As has been said many times: no one is as blind as someone who refuses to see. LOL.
C8 wrote:
Are we now past these dangers?
More oil is being discovered, constantly improved methods are getting more oil out of old formations, solar, wind and nuclear tech are all improving rapidly. We seem to be able to transition smoothly after all. The window of opportunity seems wide open.
Correct?
Although new nuclear reactors have come online in the United States within the last couple of decades -- the last one started operation in 1996 -- the NRC hasn't issued a license to build a new reactor since 1978, a year before the Three Mile Island accident in Pennsylvania. Reactors that have opened in the last decades received their initial licenses before 1978.
..... the NRC hasn't issued a license to build a new reactor since 1978, a year before the Three Mile Island accident in Pennsylvania.

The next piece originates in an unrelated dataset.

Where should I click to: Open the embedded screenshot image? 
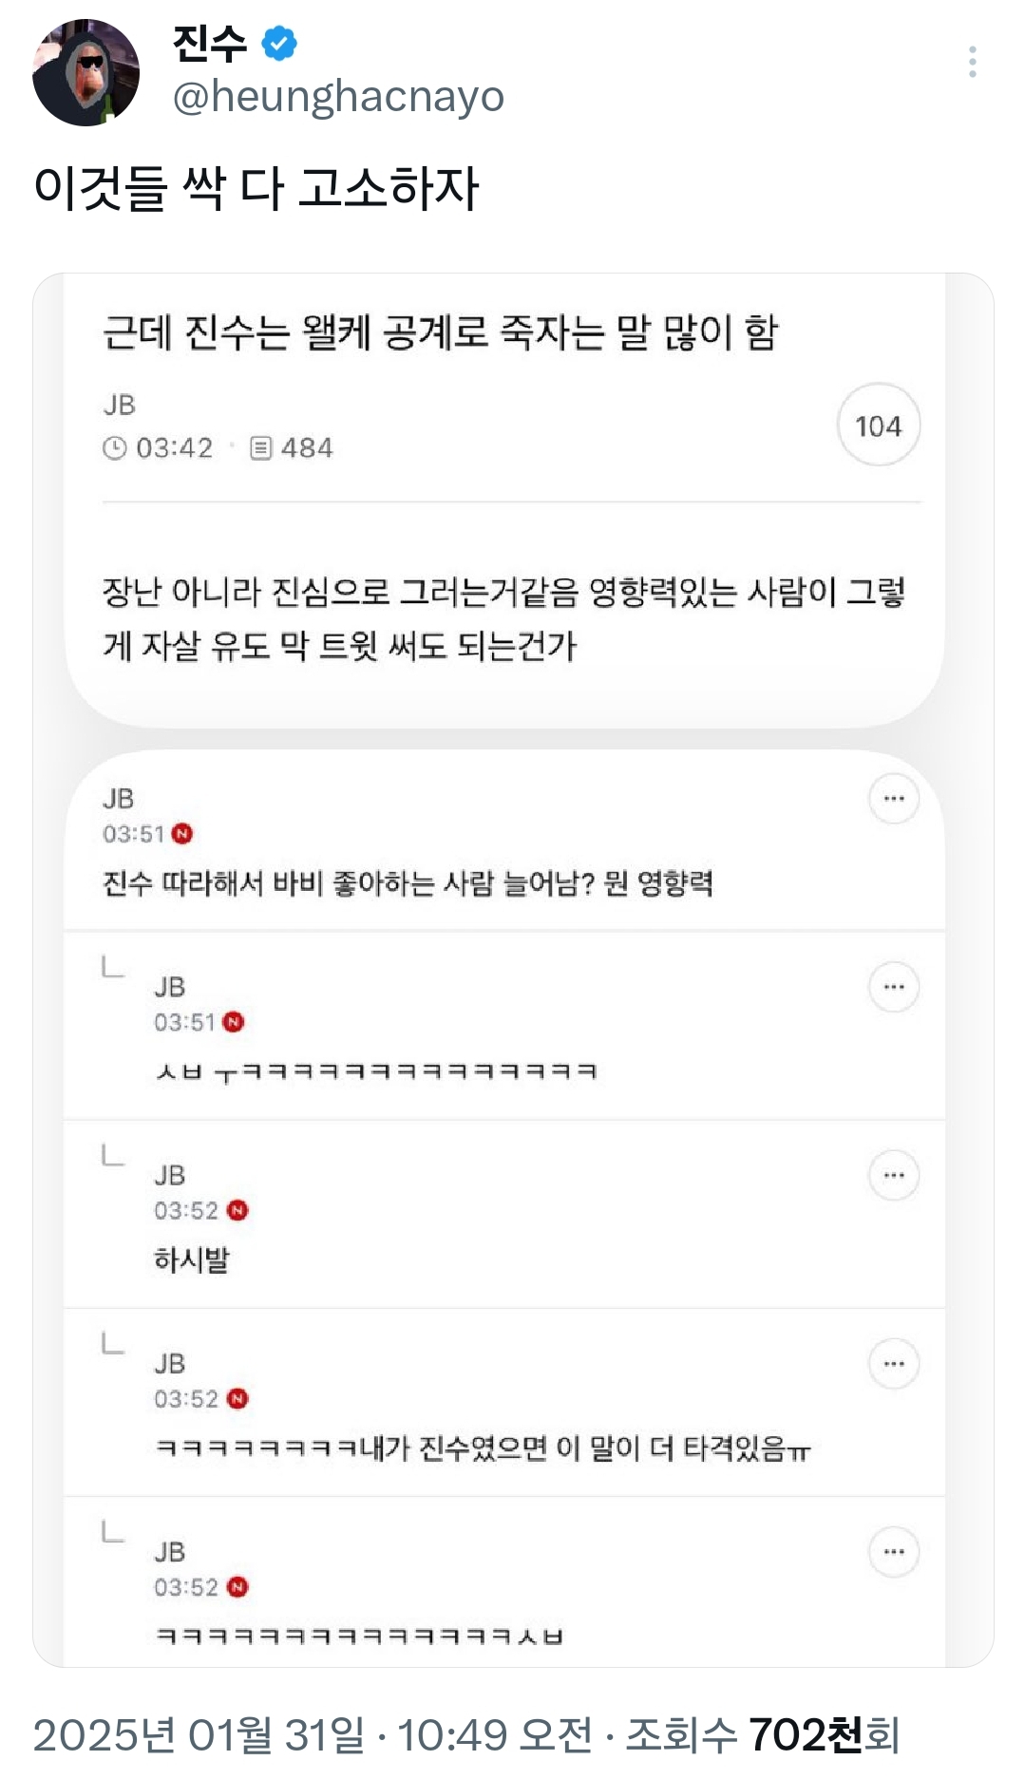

Reactors that have opened in the last decades received their initial licenses before 1978.
In February 2012, the NRC approved the construction license of the two proposed AP1000 reactors at the Vogtle plant.[26] NRC Chairman Gregory Jaczko cast the lone dissenting vote on plans to build and operate the two new nuclear power reactors, citing safety concerns stemming from Japan's 2011 Fukushima nuclear disaster, and saying "I cannot support issuing this license as if Fukushima never happened".[27] One week after Southern received the license to begin construction, a dozen environmental and anti-nuclear groups sued to stop the expansion project, saying "public safety and environmental problems since Japan's Fukushima Daiichi nuclear reactor accident have not been taken into account".[28] On July 11, 2012, the lawsuit was rejected by the Washington D.C. Circuit Court of Appeals.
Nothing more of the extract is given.